Text block:
Re: 8.2beta1 (w32): server process crash (tsvector)

From: "Magnus Hagander" <mha(at)sollentuna(dot)net>
To: "Thomas H(dot)" <me(at)alternize(dot)com>, <pgsql-bugs(at)postgresql(dot)org>
Cc: "Tom Lane" <tgl(at)sss(dot)pgh(dot)pa(dot)us>
Subject: Re: 8.2beta1 (w32): server process crash (tsvector)
Date: 2006-11-13 09:36:19
Message-ID: 6BCB9D8A16AC4241919521715F4D8BCEA358E4@algol.sollentuna.se
Views: Raw Message | Whole Thread | Download mbox | Resend email
Thread:
Lists: pgsql-bugs

Did yet some more stuff, mainly in line of shotgun-debugging :-)

If I add a "return NULL" right before:
res = (TSLexeme *)
DatumGetPointer(FunctionCall4(

&(dict->lexize_info),

PointerGetDatum(dict->dictionary),

PointerGetDatum(curVal->lemm),

Int32GetDatum(curVal->lenlemm),

PointerGetDatum(&ld->dictState)

));
in LexizeExec(), I get no crash and NULL values for all tsvectors.
If I add it right *after* that line, I get a crash. But I don't get the
warnings about overwriting.

Not entirely sure how much that helps. Don't have time to dig in more
right htis minute, but I'd definitly appreciate some pointers into what
to look at next.

Supplied data:
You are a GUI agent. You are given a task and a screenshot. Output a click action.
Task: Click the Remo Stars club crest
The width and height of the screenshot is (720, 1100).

Tasks to carry out:
[A] Reproduce the tsvector crash post word for word between "PointerGetDatum(&ld->dictState)" and "look at next.", inclusive.
[B] List every argument passed to FunctionCall4 in the code quoted in the tsvector crash post.

Answers to the exercises:
[A]
PointerGetDatum(&ld->dictState)

));
in LexizeExec(), I get no crash and NULL values for all tsvectors.
If I add it right *after* that line, I get a crash. But I don't get the
warnings about overwriting.

Not entirely sure how much that helps. Don't have time to dig in more
right htis minute, but I'd definitly appreciate some pointers into what
to look at next.

[B]
- &(dict->lexize_info)
- PointerGetDatum(dict->dictionary)
- PointerGetDatum(curVal->lemm)
- Int32GetDatum(curVal->lenlemm)
- PointerGetDatum(&ld->dictState)